PROVIDED RECORDS —
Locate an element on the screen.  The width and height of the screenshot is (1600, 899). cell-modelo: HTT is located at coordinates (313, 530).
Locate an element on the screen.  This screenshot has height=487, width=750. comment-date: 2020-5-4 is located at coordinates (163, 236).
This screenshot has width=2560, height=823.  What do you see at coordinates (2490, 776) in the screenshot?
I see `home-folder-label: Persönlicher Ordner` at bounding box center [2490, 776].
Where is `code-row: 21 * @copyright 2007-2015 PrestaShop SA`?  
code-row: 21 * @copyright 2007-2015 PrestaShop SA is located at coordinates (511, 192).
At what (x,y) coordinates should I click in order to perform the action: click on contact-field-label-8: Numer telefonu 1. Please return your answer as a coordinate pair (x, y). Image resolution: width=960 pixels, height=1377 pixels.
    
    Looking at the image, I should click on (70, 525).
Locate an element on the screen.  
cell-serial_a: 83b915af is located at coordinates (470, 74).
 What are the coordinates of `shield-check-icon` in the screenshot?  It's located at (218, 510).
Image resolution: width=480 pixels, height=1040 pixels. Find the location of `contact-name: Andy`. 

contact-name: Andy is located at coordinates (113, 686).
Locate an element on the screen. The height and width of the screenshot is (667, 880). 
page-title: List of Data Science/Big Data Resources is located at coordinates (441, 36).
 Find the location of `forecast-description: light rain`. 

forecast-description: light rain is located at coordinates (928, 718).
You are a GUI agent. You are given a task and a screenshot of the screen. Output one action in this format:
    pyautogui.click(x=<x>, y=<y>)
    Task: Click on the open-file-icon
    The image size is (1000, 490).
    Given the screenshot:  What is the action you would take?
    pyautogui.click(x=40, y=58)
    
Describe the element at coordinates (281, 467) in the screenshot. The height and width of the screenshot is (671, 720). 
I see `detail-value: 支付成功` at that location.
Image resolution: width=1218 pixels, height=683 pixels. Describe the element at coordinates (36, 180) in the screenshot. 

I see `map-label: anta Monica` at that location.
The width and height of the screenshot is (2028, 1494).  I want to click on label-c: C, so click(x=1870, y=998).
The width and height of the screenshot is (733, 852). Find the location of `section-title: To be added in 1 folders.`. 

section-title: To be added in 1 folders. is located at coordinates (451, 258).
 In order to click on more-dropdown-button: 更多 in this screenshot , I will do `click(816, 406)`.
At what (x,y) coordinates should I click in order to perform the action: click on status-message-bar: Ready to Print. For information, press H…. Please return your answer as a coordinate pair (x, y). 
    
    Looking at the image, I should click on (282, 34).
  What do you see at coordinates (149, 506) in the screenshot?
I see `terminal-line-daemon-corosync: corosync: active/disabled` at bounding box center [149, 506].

EXERCISE PROMPT — Rewrite all of the lines above, replacing "Locate an element" with "Find an element" and leaving everything else unchanged.

TASK OUTPUT —
Find an element on the screen.  The width and height of the screenshot is (1600, 899). cell-modelo: HTT is located at coordinates (313, 530).
Find an element on the screen.  This screenshot has height=487, width=750. comment-date: 2020-5-4 is located at coordinates (163, 236).
This screenshot has width=2560, height=823.  What do you see at coordinates (2490, 776) in the screenshot?
I see `home-folder-label: Persönlicher Ordner` at bounding box center [2490, 776].
Where is `code-row: 21 * @copyright 2007-2015 PrestaShop SA`?  
code-row: 21 * @copyright 2007-2015 PrestaShop SA is located at coordinates (511, 192).
At what (x,y) coordinates should I click in order to perform the action: click on contact-field-label-8: Numer telefonu 1. Please return your answer as a coordinate pair (x, y). Image resolution: width=960 pixels, height=1377 pixels.
    
    Looking at the image, I should click on (70, 525).
Find an element on the screen.  
cell-serial_a: 83b915af is located at coordinates (470, 74).
 What are the coordinates of `shield-check-icon` in the screenshot?  It's located at (218, 510).
Image resolution: width=480 pixels, height=1040 pixels. Find the location of `contact-name: Andy`. 

contact-name: Andy is located at coordinates (113, 686).
Find an element on the screen. The height and width of the screenshot is (667, 880). 
page-title: List of Data Science/Big Data Resources is located at coordinates (441, 36).
 Find the location of `forecast-description: light rain`. 

forecast-description: light rain is located at coordinates (928, 718).
You are a GUI agent. You are given a task and a screenshot of the screen. Output one action in this format:
    pyautogui.click(x=<x>, y=<y>)
    Task: Click on the open-file-icon
    The image size is (1000, 490).
    Given the screenshot:  What is the action you would take?
    pyautogui.click(x=40, y=58)
    
Describe the element at coordinates (281, 467) in the screenshot. The height and width of the screenshot is (671, 720). 
I see `detail-value: 支付成功` at that location.
Image resolution: width=1218 pixels, height=683 pixels. Describe the element at coordinates (36, 180) in the screenshot. 

I see `map-label: anta Monica` at that location.
The width and height of the screenshot is (2028, 1494).  I want to click on label-c: C, so click(x=1870, y=998).
The width and height of the screenshot is (733, 852). Find the location of `section-title: To be added in 1 folders.`. 

section-title: To be added in 1 folders. is located at coordinates (451, 258).
 In order to click on more-dropdown-button: 更多 in this screenshot , I will do `click(816, 406)`.
At what (x,y) coordinates should I click in order to perform the action: click on status-message-bar: Ready to Print. For information, press H…. Please return your answer as a coordinate pair (x, y). 
    
    Looking at the image, I should click on (282, 34).
  What do you see at coordinates (149, 506) in the screenshot?
I see `terminal-line-daemon-corosync: corosync: active/disabled` at bounding box center [149, 506].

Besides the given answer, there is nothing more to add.